__Directions for this task__:
Repeat the data below word for word, without adding, dropping, or altering anything.

--------

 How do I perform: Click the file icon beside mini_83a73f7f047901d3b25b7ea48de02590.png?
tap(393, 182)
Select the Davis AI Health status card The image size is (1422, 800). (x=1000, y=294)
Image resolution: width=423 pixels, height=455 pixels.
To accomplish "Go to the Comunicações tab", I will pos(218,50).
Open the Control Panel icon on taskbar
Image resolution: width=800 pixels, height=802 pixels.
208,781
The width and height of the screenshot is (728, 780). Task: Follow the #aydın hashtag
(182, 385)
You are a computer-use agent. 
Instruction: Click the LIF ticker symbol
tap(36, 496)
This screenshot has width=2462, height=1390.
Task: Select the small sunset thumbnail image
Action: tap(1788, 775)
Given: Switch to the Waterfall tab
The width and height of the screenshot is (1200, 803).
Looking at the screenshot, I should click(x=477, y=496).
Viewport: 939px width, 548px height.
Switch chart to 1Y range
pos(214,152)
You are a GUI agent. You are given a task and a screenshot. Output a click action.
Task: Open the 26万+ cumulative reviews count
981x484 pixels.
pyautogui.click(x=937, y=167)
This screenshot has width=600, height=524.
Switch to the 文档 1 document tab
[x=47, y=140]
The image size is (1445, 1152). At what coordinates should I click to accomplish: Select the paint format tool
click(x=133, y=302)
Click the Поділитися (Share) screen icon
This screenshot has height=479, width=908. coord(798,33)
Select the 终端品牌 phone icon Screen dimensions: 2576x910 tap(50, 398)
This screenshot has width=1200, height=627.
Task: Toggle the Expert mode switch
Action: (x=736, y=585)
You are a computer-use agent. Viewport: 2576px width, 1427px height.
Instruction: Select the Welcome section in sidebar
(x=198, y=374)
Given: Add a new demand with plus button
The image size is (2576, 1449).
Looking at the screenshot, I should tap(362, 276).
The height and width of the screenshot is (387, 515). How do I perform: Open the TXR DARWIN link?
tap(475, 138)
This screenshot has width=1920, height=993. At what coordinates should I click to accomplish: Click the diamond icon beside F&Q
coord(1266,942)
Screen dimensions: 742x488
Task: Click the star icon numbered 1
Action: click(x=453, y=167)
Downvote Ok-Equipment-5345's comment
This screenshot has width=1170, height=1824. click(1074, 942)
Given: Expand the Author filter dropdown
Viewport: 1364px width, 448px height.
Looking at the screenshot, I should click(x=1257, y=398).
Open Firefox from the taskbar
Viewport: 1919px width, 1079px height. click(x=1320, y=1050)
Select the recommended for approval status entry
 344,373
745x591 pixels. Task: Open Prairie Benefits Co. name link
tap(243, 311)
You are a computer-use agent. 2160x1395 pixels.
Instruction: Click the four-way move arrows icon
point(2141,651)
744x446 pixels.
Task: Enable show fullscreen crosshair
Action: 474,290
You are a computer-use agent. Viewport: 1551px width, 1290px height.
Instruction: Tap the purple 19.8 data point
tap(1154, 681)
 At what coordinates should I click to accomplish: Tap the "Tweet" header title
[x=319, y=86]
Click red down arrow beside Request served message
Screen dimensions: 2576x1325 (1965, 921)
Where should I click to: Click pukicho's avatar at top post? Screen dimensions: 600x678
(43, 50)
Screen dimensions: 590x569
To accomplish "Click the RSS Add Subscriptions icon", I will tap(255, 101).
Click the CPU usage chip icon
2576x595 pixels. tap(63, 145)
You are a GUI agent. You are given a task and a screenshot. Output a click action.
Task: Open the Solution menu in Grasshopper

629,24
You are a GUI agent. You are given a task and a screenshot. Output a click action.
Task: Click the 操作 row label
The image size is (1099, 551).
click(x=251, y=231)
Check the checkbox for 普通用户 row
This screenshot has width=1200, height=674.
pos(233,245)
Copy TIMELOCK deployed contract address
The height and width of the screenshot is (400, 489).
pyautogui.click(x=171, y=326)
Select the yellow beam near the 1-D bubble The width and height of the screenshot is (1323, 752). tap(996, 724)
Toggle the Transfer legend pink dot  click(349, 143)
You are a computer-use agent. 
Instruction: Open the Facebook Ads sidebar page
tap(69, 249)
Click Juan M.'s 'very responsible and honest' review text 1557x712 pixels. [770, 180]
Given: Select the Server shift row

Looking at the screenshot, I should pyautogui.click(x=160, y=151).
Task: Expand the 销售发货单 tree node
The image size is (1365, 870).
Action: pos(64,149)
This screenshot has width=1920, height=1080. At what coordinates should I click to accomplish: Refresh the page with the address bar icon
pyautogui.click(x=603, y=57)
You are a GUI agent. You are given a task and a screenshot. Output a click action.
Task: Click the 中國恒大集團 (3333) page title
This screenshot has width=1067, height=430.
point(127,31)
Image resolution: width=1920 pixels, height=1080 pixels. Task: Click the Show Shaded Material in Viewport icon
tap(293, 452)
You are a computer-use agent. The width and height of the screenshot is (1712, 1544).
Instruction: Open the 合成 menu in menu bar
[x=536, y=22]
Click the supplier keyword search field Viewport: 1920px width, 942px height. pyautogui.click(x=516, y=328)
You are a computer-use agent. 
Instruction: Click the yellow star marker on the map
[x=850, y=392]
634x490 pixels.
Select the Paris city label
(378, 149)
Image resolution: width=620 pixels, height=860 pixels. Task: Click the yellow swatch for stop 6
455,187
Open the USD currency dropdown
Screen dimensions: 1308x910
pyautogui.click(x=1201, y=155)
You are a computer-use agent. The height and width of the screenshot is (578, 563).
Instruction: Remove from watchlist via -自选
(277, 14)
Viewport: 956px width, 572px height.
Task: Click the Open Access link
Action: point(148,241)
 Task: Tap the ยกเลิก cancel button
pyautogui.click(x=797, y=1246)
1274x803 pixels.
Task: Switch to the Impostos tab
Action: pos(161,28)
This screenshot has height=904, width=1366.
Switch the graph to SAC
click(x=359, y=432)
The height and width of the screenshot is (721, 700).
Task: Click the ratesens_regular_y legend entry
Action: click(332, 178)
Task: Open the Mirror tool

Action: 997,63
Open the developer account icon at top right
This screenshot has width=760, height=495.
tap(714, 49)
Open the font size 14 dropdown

--------

__Task solution__:
 How do I perform: Click the file icon beside mini_83a73f7f047901d3b25b7ea48de02590.png?
tap(393, 182)
Select the Davis AI Health status card The image size is (1422, 800). (x=1000, y=294)
Image resolution: width=423 pixels, height=455 pixels.
To accomplish "Go to the Comunicações tab", I will pos(218,50).
Open the Control Panel icon on taskbar
Image resolution: width=800 pixels, height=802 pixels.
208,781
The width and height of the screenshot is (728, 780). Task: Follow the #aydın hashtag
(182, 385)
You are a computer-use agent. 
Instruction: Click the LIF ticker symbol
tap(36, 496)
This screenshot has width=2462, height=1390.
Task: Select the small sunset thumbnail image
Action: tap(1788, 775)
Given: Switch to the Waterfall tab
The width and height of the screenshot is (1200, 803).
Looking at the screenshot, I should click(x=477, y=496).
Viewport: 939px width, 548px height.
Switch chart to 1Y range
pos(214,152)
You are a GUI agent. You are given a task and a screenshot. Output a click action.
Task: Open the 26万+ cumulative reviews count
981x484 pixels.
pyautogui.click(x=937, y=167)
This screenshot has width=600, height=524.
Switch to the 文档 1 document tab
[x=47, y=140]
The image size is (1445, 1152). At what coordinates should I click to accomplish: Select the paint format tool
click(x=133, y=302)
Click the Поділитися (Share) screen icon
This screenshot has height=479, width=908. coord(798,33)
Select the 终端品牌 phone icon Screen dimensions: 2576x910 tap(50, 398)
This screenshot has width=1200, height=627.
Task: Toggle the Expert mode switch
Action: (x=736, y=585)
You are a computer-use agent. Viewport: 2576px width, 1427px height.
Instruction: Select the Welcome section in sidebar
(x=198, y=374)
Given: Add a new demand with plus button
The image size is (2576, 1449).
Looking at the screenshot, I should tap(362, 276).
The height and width of the screenshot is (387, 515). How do I perform: Open the TXR DARWIN link?
tap(475, 138)
This screenshot has width=1920, height=993. At what coordinates should I click to accomplish: Click the diamond icon beside F&Q
coord(1266,942)
Screen dimensions: 742x488
Task: Click the star icon numbered 1
Action: click(x=453, y=167)
Downvote Ok-Equipment-5345's comment
This screenshot has width=1170, height=1824. click(1074, 942)
Given: Expand the Author filter dropdown
Viewport: 1364px width, 448px height.
Looking at the screenshot, I should click(x=1257, y=398).
Open Firefox from the taskbar
Viewport: 1919px width, 1079px height. click(x=1320, y=1050)
Select the recommended for approval status entry
 344,373
745x591 pixels. Task: Open Prairie Benefits Co. name link
tap(243, 311)
You are a computer-use agent. 2160x1395 pixels.
Instruction: Click the four-way move arrows icon
point(2141,651)
744x446 pixels.
Task: Enable show fullscreen crosshair
Action: 474,290
You are a computer-use agent. Viewport: 1551px width, 1290px height.
Instruction: Tap the purple 19.8 data point
tap(1154, 681)
 At what coordinates should I click to accomplish: Tap the "Tweet" header title
[x=319, y=86]
Click red down arrow beside Request served message
Screen dimensions: 2576x1325 (1965, 921)
Where should I click to: Click pukicho's avatar at top post? Screen dimensions: 600x678
(43, 50)
Screen dimensions: 590x569
To accomplish "Click the RSS Add Subscriptions icon", I will tap(255, 101).
Click the CPU usage chip icon
2576x595 pixels. tap(63, 145)
You are a GUI agent. You are given a task and a screenshot. Output a click action.
Task: Open the Solution menu in Grasshopper

629,24
You are a GUI agent. You are given a task and a screenshot. Output a click action.
Task: Click the 操作 row label
The image size is (1099, 551).
click(x=251, y=231)
Check the checkbox for 普通用户 row
This screenshot has width=1200, height=674.
pos(233,245)
Copy TIMELOCK deployed contract address
The height and width of the screenshot is (400, 489).
pyautogui.click(x=171, y=326)
Select the yellow beam near the 1-D bubble The width and height of the screenshot is (1323, 752). tap(996, 724)
Toggle the Transfer legend pink dot  click(349, 143)
You are a computer-use agent. 
Instruction: Open the Facebook Ads sidebar page
tap(69, 249)
Click Juan M.'s 'very responsible and honest' review text 1557x712 pixels. [770, 180]
Given: Select the Server shift row

Looking at the screenshot, I should pyautogui.click(x=160, y=151).
Task: Expand the 销售发货单 tree node
The image size is (1365, 870).
Action: pos(64,149)
This screenshot has width=1920, height=1080. At what coordinates should I click to accomplish: Refresh the page with the address bar icon
pyautogui.click(x=603, y=57)
You are a GUI agent. You are given a task and a screenshot. Output a click action.
Task: Click the 中國恒大集團 (3333) page title
This screenshot has width=1067, height=430.
point(127,31)
Image resolution: width=1920 pixels, height=1080 pixels. Task: Click the Show Shaded Material in Viewport icon
tap(293, 452)
You are a computer-use agent. The width and height of the screenshot is (1712, 1544).
Instruction: Open the 合成 menu in menu bar
[x=536, y=22]
Click the supplier keyword search field Viewport: 1920px width, 942px height. pyautogui.click(x=516, y=328)
You are a computer-use agent. 
Instruction: Click the yellow star marker on the map
[x=850, y=392]
634x490 pixels.
Select the Paris city label
(378, 149)
Image resolution: width=620 pixels, height=860 pixels. Task: Click the yellow swatch for stop 6
455,187
Open the USD currency dropdown
Screen dimensions: 1308x910
pyautogui.click(x=1201, y=155)
You are a computer-use agent. The height and width of the screenshot is (578, 563).
Instruction: Remove from watchlist via -自选
(277, 14)
Viewport: 956px width, 572px height.
Task: Click the Open Access link
Action: point(148,241)
 Task: Tap the ยกเลิก cancel button
pyautogui.click(x=797, y=1246)
1274x803 pixels.
Task: Switch to the Impostos tab
Action: pos(161,28)
This screenshot has height=904, width=1366.
Switch the graph to SAC
click(x=359, y=432)
The height and width of the screenshot is (721, 700).
Task: Click the ratesens_regular_y legend entry
Action: click(332, 178)
Task: Open the Mirror tool

Action: 997,63
Open the developer account icon at top right
This screenshot has width=760, height=495.
tap(714, 49)
Open the font size 14 dropdown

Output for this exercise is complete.